In view of these strict and wide ranging stringent provisions, the British authorities have frequently come under heavy criticism for the failure to prosecute any British lawyers and accountants who engage in money laundering. Earlier this year SaharaReporters published the secret 2001 report of the United Kingdom financial services regulator, the Financial Services Authority (FSA), titled “The Handling of Accounts Linked to General Abacha by Banks in the UK: Report by the FSA”, which details how more than US$1.3 billion of the estimated $5 billion stolen by the late General Abacha was laundered through 42 United Kingdom bank accounts held by Abacha’s family members and their close associates between 1996 and 2000. Despite serious breaches of money laundering laws by these banks and their staff, no person was charged with any offence in the United Kingdom.

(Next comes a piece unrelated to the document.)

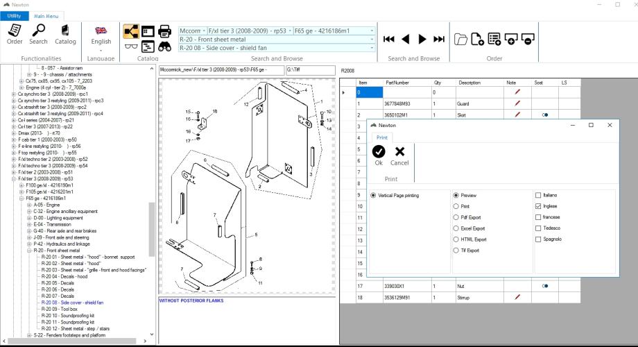Click the binoculars icon
The height and width of the screenshot is (347, 638).
pyautogui.click(x=164, y=47)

In the legal profession the name Jeffrey Tesler, easily comes to mind. Mr Tesler was the UK lawyer at the centre of the $180 million bribe scandal involving Halliburton and the NLNG contracts. In court criminal proceedings in France it was revealed how Halliburton paid $132m to Jeffrey Tesler, who then bribed Dan Etete, the former Petroleum Minister and Alhaji M.D. Yusufu, Chairman of LNG, and other Nigerian public officials and politicians by transferring millions of dollars to their foreign bank accounts. THIS WAS DONE in order to ensure that a consortium including Halliburton won the $12bn contract to build a gas terminal at Bonny Island in Nigeria during the late Abacha’s regime.
In the course of his interrogation in France, Mr Tessler, who disclosed that HE haD been to Nigeria “just once, in 1983 or 1985” said: “I have worked with Nigeria permanently since 1977, in fact on a daily basis. At the time by telex, by telephone and Nigerians would come to see me in London on a regular basis. I’ve given advice to Nigerians on all levels. They come to London regularly; it’s a former colony. Hardly a day passes without my seeing one. London’s their second home.” Surprisingly, Mr Tesler, who was admitted as a Solicitor on 15 November 1973 and who plies his trade at the firm Kaye Tesler & Co of 86 West Green Road, Tottenham, North London has never been charged with any offence by the British authorities.
The trial of Gohil adds a new chapter to Ibori's travails as a fugitive from British law and sends a clear message to the Nigerian authorities that the lack of cooperation on their part will not in anyway stop the UK Metropolitan police from prosecuting Ibori and his associates to the fullest.